I'm still Pregnant! 8 weeks and still going

So we have made it to 8 weeks, and as of Friday still have a heartbeat. The heart rate was 164. Everything looked as the Dr said "absolutely perfect". Size is measuring right on target. I have been getting nauseous almost daily, which is a good sign per the Dr. I didn't know it was possible to be happy about feeling pukey, but I am grateful. I have one more ultrasound scheduled with the RE on Friday and then if everything still looks good she is transferring me back to my regular OB. This makes me kind of nervous but then again everything makes me a little nervous.

Although everything seems to be going well, I still have periods on extreme anxiety. I am so grateful for the weekly ultrasounds, since they have taken the edge off this very fragile time. But it is still so hard to be positive or optimistic. My mom asked me when I thought it would be okay to start feeling hopeful, and I just didn't have an answer.

I am hoping to buy a doppler in the next week or so I can use it to reassure myself when I get anxious. I had rented one when I was pregnant with my son and it really helped alot. I am still in a state of disbelief, it doesn't quite seem real.

I am not sure when it will seem real but I will keep you posted.

Tuesday, May 19, 2009

The fear is still there....

I want to be happy, but I just can't seem to to be. The fear is still there, hovering over my every moment. I am constantly second guessing the symptoms. Do my boobs still hurt? Do they hurt less than yesterday? Am I nauseous or it is just in my head? The fear every time I go to the bathroom, is that mucus slightly pink? Every little pain, is that a cramp, is this the beginning of the end. My husband doesn't understand even though he tries, his attitude is everything is fine, we saw the ultrasound. I just try to get by every day and wonder when or if I will every feel confident enough to be happy. I just keep telling myself I am pregnant and that is all that matters, and I guess we will see what Friday will bring.

Friday, May 15, 2009

We have a heartbeat!

So I had my ultrasound this morning and I was truly prepared for the worst. I have been writing off all the pregnancy symptoms this week and just keeping myself super busy and not thinking about it. The ultrasound showed a little heartbeat. I was so surprised I started crying.

I am measuring at 6 1/2 weeks and RE says everything looks normal. So we made it through another week, Yippee and over one hurdle!

We couldn't hear it with the ultrasound machine yet, but RE says that by next week she should be able to pick it up with the ultrasound. So I guess we will see. So I go again next Friday for another ultrasound and I will just keep praying that this little one hangs in there!

Thanks for all your thoughts and prayers.

Sunday, May 10, 2009

Happy Mother's Day!

Sorry I didn't post sooner, but we had some internet problems and I couldn't get online.

So we had our ultrasound at 9am on Friday, it went ok. There was a sack and a yolk sac, and the start of a fetal pole, no heartbeat yet. RE is optimistic, she is dating me at 5 weeks and says this is perfectly normal for 5 weeks. So we wait and do another ultrasound a week later on Friday again. So that is it.

I have told my family and some close friends so I can lean on them, but other than that I am still going on as if I am not pregnant. My boobs still hurt and I am exhausted, so these are good signs. But I am still just taking it day by day until Friday.

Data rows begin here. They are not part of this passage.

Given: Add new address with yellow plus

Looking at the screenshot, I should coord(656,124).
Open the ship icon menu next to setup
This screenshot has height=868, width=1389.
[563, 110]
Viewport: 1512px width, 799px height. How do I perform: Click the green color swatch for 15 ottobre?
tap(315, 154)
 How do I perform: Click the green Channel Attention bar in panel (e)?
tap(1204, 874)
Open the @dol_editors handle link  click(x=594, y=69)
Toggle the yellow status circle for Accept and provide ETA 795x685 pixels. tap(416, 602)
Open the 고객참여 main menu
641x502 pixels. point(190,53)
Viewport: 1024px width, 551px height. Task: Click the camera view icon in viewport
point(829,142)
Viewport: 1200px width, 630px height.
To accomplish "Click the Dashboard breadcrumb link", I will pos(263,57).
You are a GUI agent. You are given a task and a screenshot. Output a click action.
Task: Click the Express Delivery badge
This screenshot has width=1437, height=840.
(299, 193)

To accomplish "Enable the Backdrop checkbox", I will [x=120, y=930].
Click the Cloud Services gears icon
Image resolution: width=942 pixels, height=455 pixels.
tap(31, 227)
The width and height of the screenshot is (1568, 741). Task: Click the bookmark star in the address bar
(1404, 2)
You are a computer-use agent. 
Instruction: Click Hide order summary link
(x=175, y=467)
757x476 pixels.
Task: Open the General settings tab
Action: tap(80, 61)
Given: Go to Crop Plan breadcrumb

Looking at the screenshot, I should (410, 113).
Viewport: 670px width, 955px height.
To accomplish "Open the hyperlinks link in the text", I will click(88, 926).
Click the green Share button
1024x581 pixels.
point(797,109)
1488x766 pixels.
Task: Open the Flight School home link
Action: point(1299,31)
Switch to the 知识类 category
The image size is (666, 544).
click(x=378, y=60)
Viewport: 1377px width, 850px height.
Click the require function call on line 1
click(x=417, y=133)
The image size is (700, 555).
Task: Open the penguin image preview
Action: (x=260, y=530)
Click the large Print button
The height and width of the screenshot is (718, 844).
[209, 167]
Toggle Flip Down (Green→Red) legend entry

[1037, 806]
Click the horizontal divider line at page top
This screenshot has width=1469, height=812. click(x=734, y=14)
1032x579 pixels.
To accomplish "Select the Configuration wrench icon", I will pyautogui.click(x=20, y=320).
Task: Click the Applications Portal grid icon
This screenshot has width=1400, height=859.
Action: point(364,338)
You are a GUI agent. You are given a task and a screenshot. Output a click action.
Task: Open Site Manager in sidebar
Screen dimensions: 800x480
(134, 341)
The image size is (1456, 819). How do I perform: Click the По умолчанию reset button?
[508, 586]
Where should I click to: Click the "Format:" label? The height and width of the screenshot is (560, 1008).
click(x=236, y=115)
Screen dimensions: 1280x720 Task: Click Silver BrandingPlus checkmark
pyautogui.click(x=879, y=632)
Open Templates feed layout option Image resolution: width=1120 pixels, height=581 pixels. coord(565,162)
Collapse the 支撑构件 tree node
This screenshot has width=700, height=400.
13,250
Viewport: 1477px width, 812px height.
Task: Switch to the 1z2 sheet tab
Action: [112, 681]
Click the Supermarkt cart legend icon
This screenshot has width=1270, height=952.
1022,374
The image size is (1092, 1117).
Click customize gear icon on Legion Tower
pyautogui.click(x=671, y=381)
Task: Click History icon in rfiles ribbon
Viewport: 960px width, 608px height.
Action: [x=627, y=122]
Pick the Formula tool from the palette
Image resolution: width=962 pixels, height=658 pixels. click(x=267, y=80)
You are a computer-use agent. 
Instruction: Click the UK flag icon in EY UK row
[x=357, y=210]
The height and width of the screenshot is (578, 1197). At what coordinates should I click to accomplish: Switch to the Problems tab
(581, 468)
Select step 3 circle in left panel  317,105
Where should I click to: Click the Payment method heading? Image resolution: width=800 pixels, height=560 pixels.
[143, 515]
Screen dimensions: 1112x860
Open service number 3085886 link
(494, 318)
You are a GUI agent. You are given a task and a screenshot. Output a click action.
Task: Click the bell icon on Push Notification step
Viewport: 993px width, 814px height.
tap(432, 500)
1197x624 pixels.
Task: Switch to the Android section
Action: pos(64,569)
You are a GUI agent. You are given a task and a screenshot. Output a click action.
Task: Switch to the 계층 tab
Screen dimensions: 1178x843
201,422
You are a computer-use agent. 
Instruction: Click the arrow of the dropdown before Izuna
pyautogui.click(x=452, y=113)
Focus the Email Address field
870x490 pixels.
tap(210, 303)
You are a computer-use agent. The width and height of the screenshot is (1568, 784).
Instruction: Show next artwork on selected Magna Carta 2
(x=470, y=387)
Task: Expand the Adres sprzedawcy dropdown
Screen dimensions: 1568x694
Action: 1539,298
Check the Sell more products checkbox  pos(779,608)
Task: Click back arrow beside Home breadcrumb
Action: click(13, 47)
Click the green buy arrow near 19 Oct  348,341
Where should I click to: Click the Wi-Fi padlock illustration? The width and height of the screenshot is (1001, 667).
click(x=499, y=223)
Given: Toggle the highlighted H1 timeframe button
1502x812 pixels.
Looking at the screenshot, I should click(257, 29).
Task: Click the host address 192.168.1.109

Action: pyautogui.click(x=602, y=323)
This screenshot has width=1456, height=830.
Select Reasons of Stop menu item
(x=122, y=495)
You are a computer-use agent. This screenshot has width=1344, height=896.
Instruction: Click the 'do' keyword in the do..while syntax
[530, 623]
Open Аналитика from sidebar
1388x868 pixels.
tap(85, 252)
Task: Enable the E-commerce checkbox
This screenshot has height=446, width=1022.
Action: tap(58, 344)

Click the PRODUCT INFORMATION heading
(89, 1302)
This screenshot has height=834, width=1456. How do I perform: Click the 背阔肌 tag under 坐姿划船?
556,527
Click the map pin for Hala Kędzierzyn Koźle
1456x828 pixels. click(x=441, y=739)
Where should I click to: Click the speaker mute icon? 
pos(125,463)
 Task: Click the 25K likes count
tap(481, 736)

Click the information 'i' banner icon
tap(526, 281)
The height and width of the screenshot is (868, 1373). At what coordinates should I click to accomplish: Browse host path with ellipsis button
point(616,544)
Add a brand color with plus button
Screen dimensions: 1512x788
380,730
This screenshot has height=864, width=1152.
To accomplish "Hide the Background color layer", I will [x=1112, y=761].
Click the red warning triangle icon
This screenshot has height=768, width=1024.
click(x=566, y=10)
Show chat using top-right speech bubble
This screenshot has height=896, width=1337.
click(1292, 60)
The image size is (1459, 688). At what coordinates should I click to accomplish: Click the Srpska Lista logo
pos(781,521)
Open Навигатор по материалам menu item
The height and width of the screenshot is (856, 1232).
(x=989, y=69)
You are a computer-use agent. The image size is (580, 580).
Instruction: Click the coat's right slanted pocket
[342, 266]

My new mantra is "I am pregnant today, that this all that matters right now."

Thank you all for the kind thoughts and posts, it means the world to me.

Monday, May 4, 2009

A little bit more pregnant!

So the results are in and we are up to 597 as of Friday! So RE says the next step is to call today and schedule an ultrasound to see what is going on. I have to say that I am pretty anxious. I have been purposely keeping myself busy to keep my mind off of things. But still the fear is there, every twinge, every time I go to the bathroom, every time I wait for the Dr to call.

But I have decided to not be crazy this time, that just because I read the pregnancy book or looked at a maternity shirt, that I did not jinx myself. I putting this one entirely in God's hands, and focusing on the fact that nothing I do will make any difference. If it is meant to be then it will work if not then at least we have a plan to give us better odds next time around.

In a way my husband and I are just kind of pretending that I am not pregnant, and not focusing on it or thinking about it. I know that is a little weird but I think we have to remain a bit detached to save our sanity. I think if we make it past where we lost the last pregnancy we may feel a little better.

But to tell the truth I know I will be on edge until I am holding a baby in my arms. For me pregnancy means only that I am technically pregnant, it does not necessarily mean I am having a baby. The innocence and joy of being pregnant was lost awhile ago.